This time of year it doesn't really get dark, not imaging season.
I love the perseids, but mid august has a bad habit of rain and cloud... However, a sun lounger repurposed in the garden is where I hope to be! That's actually a favourite location in darker months. It takes the eyes 30 minutes ish to fully adapt to darkness, but then the view of rthe starfield, milky way etc is magnificent. Suprising how sensitive the adapted eye, using averted vision is. (the most sensitive part of the eye is just off of the point you are "looking" at, there's a knack to a sort of sideways look)
 
Astrophotography is an interesting pursuit, Nick and gpauk.

It's amazing the results that amateurs can obtain with the equipment now at their disposal.

My knowledge of the techniques involved is limited to what has been demonstrated on "The Sky at Night" programme!

Happy meteor and faint fuzzy spotting! 😎
 
I'm a keen astrophotographer too. We get pretty dark skies here. Faint fuzzies are my passion too.. Got a computer controlled 14" schmidt cassegrain in the dome at the end of the garden!

I put in a 3/4 ton concrete pier in the garden but unfortunately job and home life has changed so I've ended up removing it as part of the agreement to make moved pond a larger blockwork installation.

Just a Pentax 105SDP, image field is flat as a pancake using 2" filters and off-axis guiders along with a collection of CCD mono cameras.
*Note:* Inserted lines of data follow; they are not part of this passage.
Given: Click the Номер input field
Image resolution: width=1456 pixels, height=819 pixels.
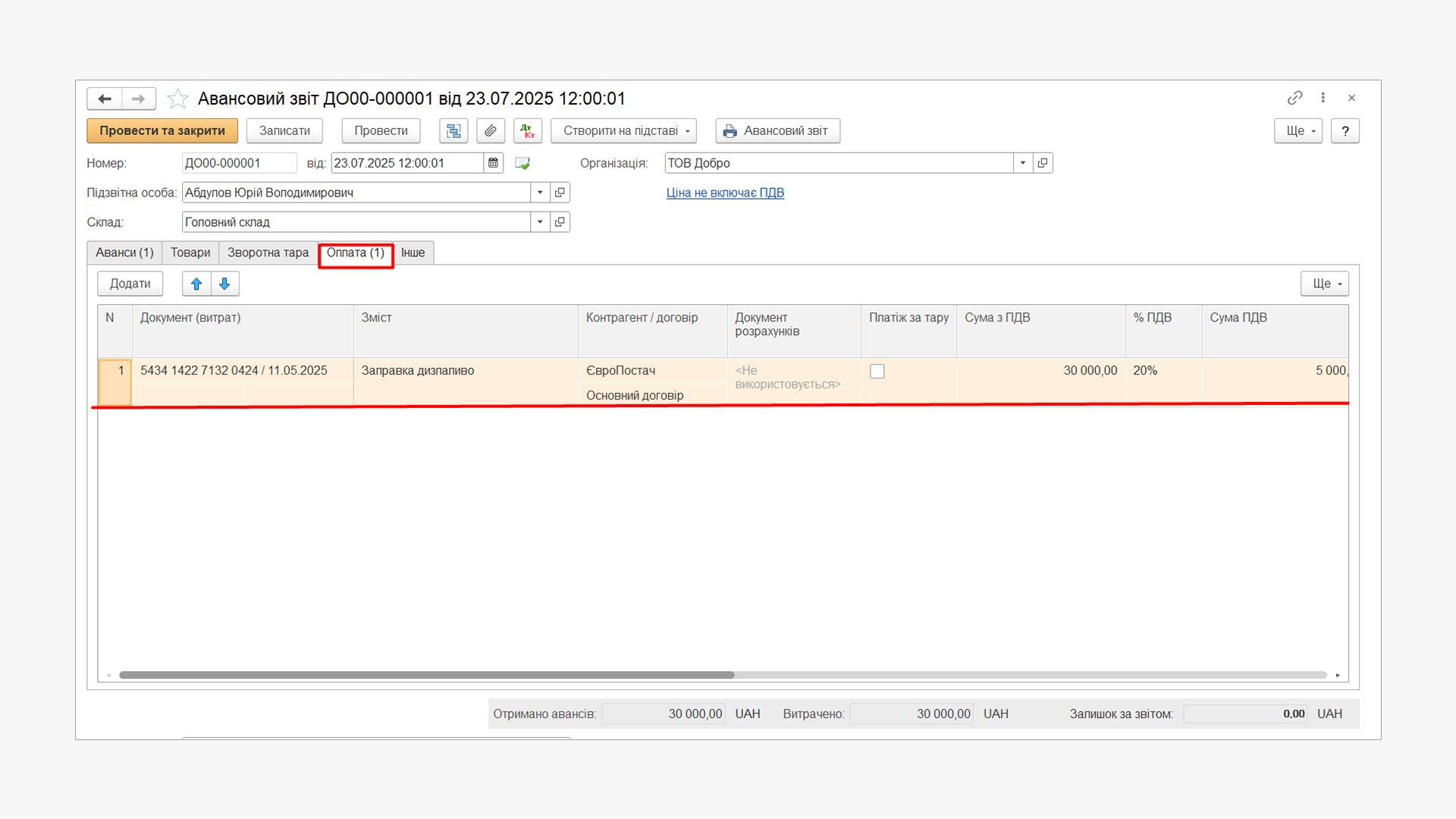Looking at the screenshot, I should [x=238, y=163].
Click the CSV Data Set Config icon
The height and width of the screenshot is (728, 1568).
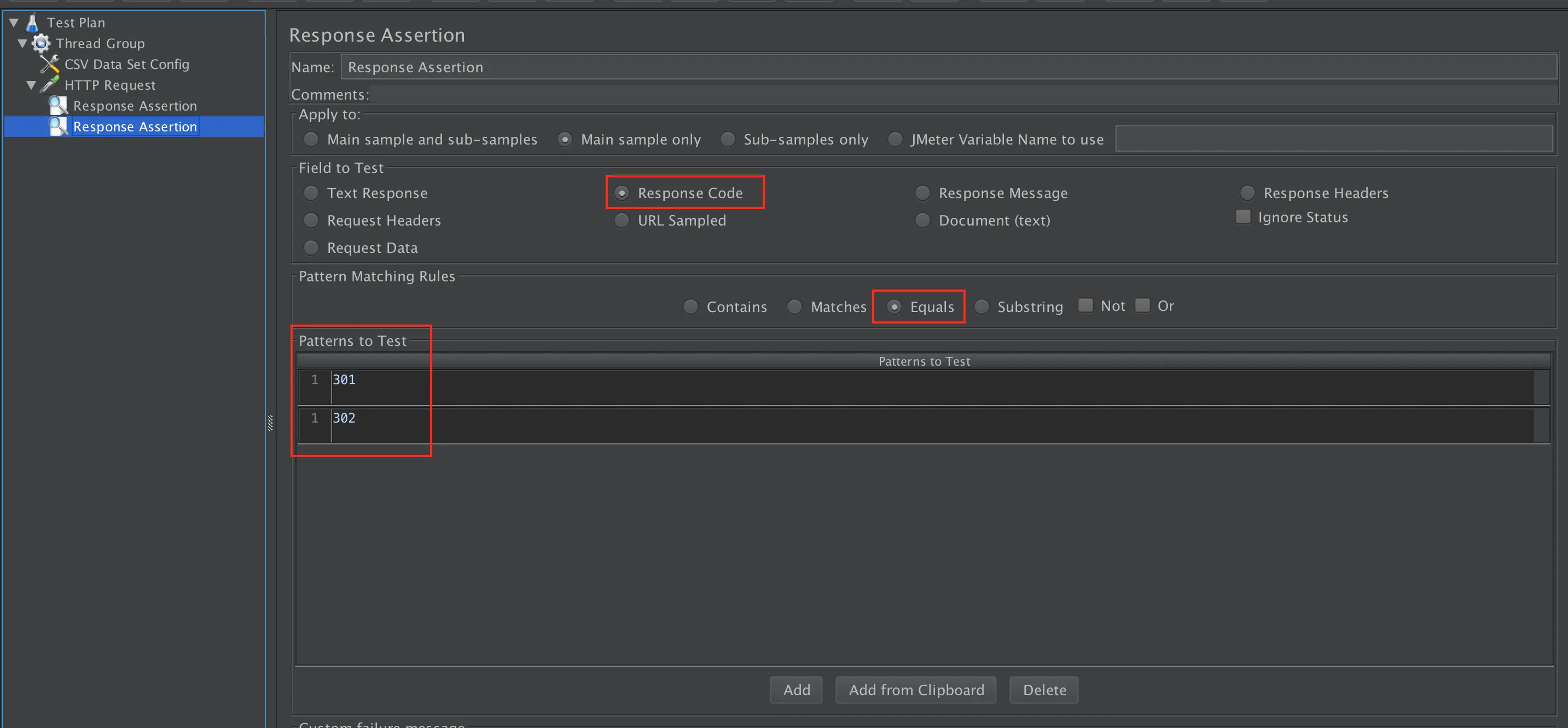point(50,64)
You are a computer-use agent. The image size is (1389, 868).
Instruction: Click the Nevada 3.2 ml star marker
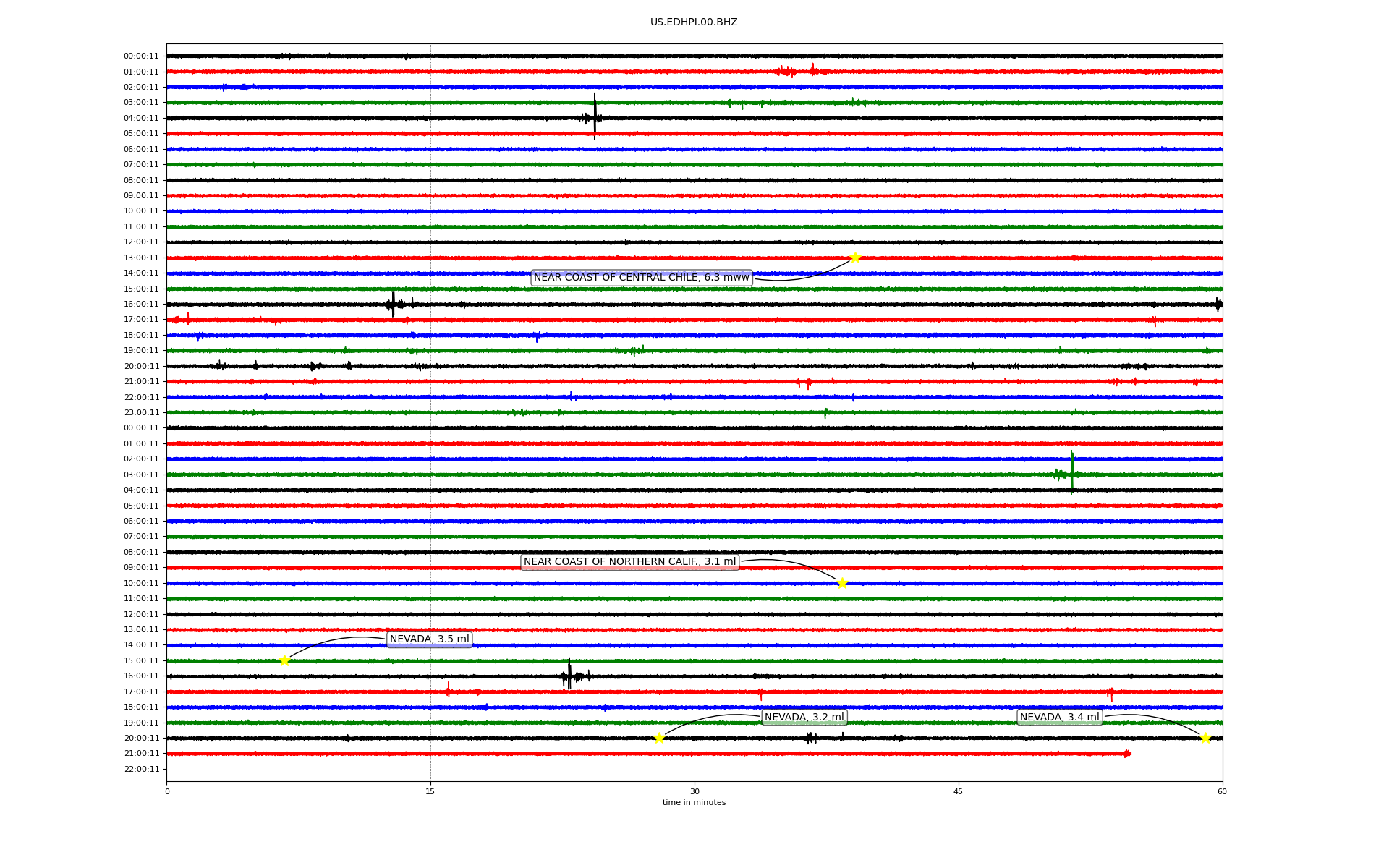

Also have televise 2x and 5x so the max I can get out of the old gal is 6400mm focal length but only for sunspot with sun film over the front. The double doublet design of the SDP means I can't put a proper sun filter and wedge on it or I'll end up cracking the rear optics.
The software I wrote simply uses, and records, the guide star images through the off axis guider. Then it's a scope point spread function for the OTL and then atmosphere point spread function deconvolution. It gives a more nuanced deconvolution than using the stars in the long exposure.
No different to electronics signal deconvolution just in 2D - which even X&Y are simply multiplied it's relatively simple.

I was also experimenting with non-uniform deconvolution using FFT phase corellation and 3D deconvolution - almost like one exposure-multiple focus focusing of microscopes - just in telescopes.